Exercise directions —
Please give again, exactly and in full, each line from the one holding "Click the CUCS" to the end of the listing.

━━━━━ Provided data

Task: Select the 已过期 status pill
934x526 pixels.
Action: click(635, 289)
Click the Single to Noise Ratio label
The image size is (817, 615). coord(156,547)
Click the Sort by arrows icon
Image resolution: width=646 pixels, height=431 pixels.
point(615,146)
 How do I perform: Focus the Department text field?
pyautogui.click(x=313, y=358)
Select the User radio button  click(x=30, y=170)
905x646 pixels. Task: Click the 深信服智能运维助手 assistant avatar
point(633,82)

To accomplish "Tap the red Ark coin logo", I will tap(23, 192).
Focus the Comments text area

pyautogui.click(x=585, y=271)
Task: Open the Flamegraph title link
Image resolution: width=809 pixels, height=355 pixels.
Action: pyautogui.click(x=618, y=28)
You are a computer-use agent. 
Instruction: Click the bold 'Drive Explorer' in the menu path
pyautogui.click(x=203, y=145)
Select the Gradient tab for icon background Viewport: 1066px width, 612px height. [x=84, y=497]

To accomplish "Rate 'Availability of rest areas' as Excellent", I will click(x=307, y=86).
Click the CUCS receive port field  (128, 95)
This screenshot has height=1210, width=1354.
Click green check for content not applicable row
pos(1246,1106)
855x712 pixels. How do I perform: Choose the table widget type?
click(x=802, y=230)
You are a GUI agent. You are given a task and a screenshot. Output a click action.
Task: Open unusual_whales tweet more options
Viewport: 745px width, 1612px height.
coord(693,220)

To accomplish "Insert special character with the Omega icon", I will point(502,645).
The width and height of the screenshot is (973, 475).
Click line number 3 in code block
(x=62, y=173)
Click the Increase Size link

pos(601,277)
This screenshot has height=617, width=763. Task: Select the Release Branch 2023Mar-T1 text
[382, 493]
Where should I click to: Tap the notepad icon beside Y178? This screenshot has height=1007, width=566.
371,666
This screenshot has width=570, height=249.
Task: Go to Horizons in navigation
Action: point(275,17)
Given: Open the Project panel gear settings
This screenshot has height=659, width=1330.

━━━━━━━━━━

Solved exercise —
Click the CUCS receive port field  (128, 95)
This screenshot has height=1210, width=1354.
Click green check for content not applicable row
pos(1246,1106)
855x712 pixels. How do I perform: Choose the table widget type?
click(x=802, y=230)
You are a GUI agent. You are given a task and a screenshot. Output a click action.
Task: Open unusual_whales tweet more options
Viewport: 745px width, 1612px height.
coord(693,220)

To accomplish "Insert special character with the Omega icon", I will point(502,645).
The width and height of the screenshot is (973, 475).
Click line number 3 in code block
(x=62, y=173)
Click the Increase Size link

pos(601,277)
This screenshot has height=617, width=763. Task: Select the Release Branch 2023Mar-T1 text
[382, 493]
Where should I click to: Tap the notepad icon beside Y178? This screenshot has height=1007, width=566.
371,666
This screenshot has width=570, height=249.
Task: Go to Horizons in navigation
Action: point(275,17)
Given: Open the Project panel gear settings
This screenshot has height=659, width=1330.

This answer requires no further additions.